The Boys in the Back


I have made a deal with my Boy Roberts, the ones who want to write and make worlds with and through me. Here's how that came about this week, in my creative writing retreat at Mosswood Hollow.

They are rocking the car. Or maybe it’s the car that is rocking them, messing up their plan for the world.
    They have created a world in miniature with maps and drawings hung on a wire, and model figures and dioramas arranged on the floor. They are sitting with their backs to the driver, who has his back to them as he grips the wheel, driving in the direction he has chosen. The passenger area is quite large, like the inside of a London taxi.
    The boys are young, between six and twelve. They have a whole thriller plot figured out that may involve a War of the Worlds scenario, secret agents, a grand conspiracy, and lots of danger and derring-do. As they move their toys and hang things on the line or fold them or take them off, the outside world changes. For the man at the wheel, this is only a distraction and a fantasy. For the boys it is quite real.
     When the car hits another bumpy patch on the road, traveling much too fast for the potholes, the boy’s world is shaken violently, which means that terrible things could happen in the larger world around them, because the two are intimately connected. In fact they are one world. Doesn’t the man at the wheel understand this yet?
     Can’t he slow down or stop and make time to enjoy the fabulous view from the cliffs near the road? Isn’t there someone who can tell him to listen to the boys in the back and join their game of making a world?    
    I have a notion who the boys are, and who the man at the wheel must be. I step into the middle of the road, commanding him to stop.
    Reluctantly, the driver complies, complaining that he doesn’t have time for this. He has plans, and a schedule to complete. I lean in the window, telling him to turn around and listen to the boys in the back.
    “Who are you?”
    “We are the world makers,” they chorus.          
     “So what is in your world?” The man sounds weary and skeptical.
     “There is the Bear, of course,” says Six. “He’s the one who sits at the gate to the Color Worlds eating grapes. He’s the one who tied a red cord around your waist, and the waist of your sister, so you could always find your way back from your adventures – or be pulled out when those adventures got too scary.”
      “There is Pondicherry,” says Nine. “You can’t really have forgotten. He is the swimming tiger who was with you when you swam five miles in the Melbourne pool even though you had been really, really sick.
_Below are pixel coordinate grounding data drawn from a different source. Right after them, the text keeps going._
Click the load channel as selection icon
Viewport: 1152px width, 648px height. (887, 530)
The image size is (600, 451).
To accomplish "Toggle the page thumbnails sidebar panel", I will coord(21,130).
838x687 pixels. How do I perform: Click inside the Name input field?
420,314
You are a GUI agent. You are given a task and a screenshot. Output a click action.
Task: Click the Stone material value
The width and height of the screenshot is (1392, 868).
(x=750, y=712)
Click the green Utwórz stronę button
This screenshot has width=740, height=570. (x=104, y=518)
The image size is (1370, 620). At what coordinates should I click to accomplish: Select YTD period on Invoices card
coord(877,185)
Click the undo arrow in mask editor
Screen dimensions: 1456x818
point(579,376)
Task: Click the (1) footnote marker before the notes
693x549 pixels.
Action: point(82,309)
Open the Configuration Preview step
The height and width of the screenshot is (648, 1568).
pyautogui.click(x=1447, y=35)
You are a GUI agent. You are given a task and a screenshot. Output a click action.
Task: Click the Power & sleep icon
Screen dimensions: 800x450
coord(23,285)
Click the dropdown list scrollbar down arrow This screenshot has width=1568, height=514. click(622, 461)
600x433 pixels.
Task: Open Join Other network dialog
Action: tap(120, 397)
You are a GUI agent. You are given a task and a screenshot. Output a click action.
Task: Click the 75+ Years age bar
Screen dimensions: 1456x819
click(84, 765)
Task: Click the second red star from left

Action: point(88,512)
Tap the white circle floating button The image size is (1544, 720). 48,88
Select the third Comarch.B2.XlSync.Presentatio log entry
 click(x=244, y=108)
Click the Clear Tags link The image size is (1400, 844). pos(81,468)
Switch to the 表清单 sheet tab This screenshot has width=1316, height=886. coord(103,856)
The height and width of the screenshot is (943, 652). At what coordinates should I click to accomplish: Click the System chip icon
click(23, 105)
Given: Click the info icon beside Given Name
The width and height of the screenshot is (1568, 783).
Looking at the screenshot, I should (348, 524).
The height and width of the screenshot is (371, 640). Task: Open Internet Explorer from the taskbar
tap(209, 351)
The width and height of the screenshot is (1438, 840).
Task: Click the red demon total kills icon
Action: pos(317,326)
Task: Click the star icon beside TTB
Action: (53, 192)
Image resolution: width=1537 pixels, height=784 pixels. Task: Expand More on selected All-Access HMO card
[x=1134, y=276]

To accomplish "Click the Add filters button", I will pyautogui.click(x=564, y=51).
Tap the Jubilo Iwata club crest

He likes you to speak in French, even though your French is terrible, and he especially likes it when you lie on his favorite sofa and tell stories about him.”
       “There is the Pilot,” says Twelve. “You were in contact with him every time you got on your bike and put on that aviator’s fleece-lined leather cap with the ear flaps to ride your bike to school in Canberra on wintry mornings.”
     I am at the wheel now, ready to hear the deal the boys in the back have for me.
    “We’ll help you with your book,” they tell me. “On condition that you work with us every day on our book.” This doesn’t have to feel like work at all. A drawing, a cartoon, a set of little panel sketches like a draft of a page on a comic book.
     I start right away. I draw a boy looking through the open door of a bathroom. Inside there is nothing except cat litter boxes, lots of them, arranged on the floor. In my sketch, they look a lot like open graves.

     I write the caption:
He wasn’t scared until he went to the bathroom and found it was full of cat boxes. Nine of them, the same number as the women in the library.
    A bit too long for the comic book page I produce, so I slim it down. The other panels are scenes taken straight from another of my dreams.
    Memo to the man at the wheel, for forgetful days:
Listen to the boys in the back. They are the world makers.